Image: One of the recalled documents that Flaherty did not want to be in the hands of Canadians. Click on image to enlarge
Too much information in the hands of the people is a dangerous thing....even blacked out documents. The Liberals could have had a field day over this, but did not. Why not?
Ottawa seeks return of trust tax documents
Globe and Mail
April 20, 2007
OTTAWA — The Harper government is asking a Calgary income trust analyst to give back heavily censored documents Ottawa sent him that detail calculations used to justify last fall's controversial trust tax.
Warning that its lawyers have decided the information is top secret, Ottawa is also requesting that BMO Nesbitt Burns analyst Gordon Tait stop sharing this information with other Canadians.

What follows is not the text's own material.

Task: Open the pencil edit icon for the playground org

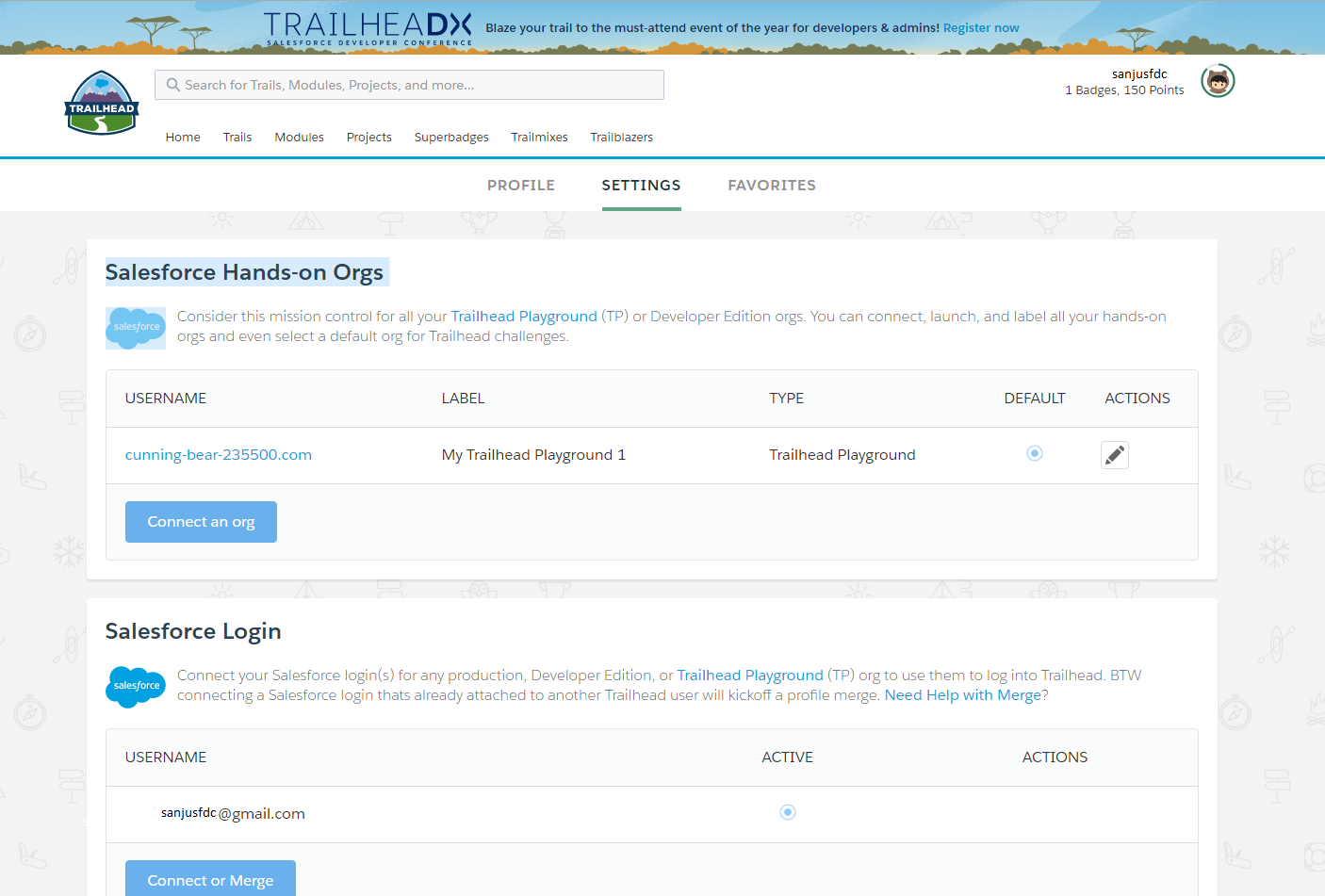Action: [1114, 454]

It's hard to see how Ottawa benefits from recouping the documents, which summarize how it calculated that trusts are costing it hundreds of millions of dollars in annual lost tax revenue.
That's because nearly half of them are blacked out by a federal Finance Department censor's pen.
Related to this article
Mr. Tait made news headlines this year after he requested details from Finance Minister Jim Flaherty's department on how it determined that trusts were a drain on federal coffers.

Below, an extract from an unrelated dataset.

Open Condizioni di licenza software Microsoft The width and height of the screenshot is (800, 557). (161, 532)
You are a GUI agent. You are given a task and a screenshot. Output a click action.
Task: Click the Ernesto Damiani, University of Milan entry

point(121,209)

In response, Finance sent him 28 pages, 13 of which were heavily blacked out. These appeared to detail the calculations and methodology used.
Now the Finance Department wants about 18 of those pages back.
“Subsequent to the Department of Finance's ... release of information to you, the Privy Council Office Counsel has confirmed that portions of the released information, namely 1-5 and 9-21, are confidences of the Queen's Privy Council for Canada,” a Finance official wrote in a letter to Mr. Tait this week.
“We would like to ask for your assistance in returning these pages and also that this information not be disseminated further.”
The letter has left Mr. Tait scratching his head because he and other trust advocates have already widely circulated the heavily excised documents.
“It's a bizarre situation. They're trying to put the toothpaste back into the tube,” he said, adding that he's learned that other Canadians are receiving similar letters asking them to relinquish documents.
Mr. Tait said he will return the original documents, but will warn Ottawa that “I and thousands of others have copies of this.”
He said most of the pages that Ottawa wants returned are heavily censored. “It's a request for information that was never divulged in the first place,” Mr. Tait said, however adding that the largely blacked-out pages nevertheless reveal some details of the methodology used in calculations.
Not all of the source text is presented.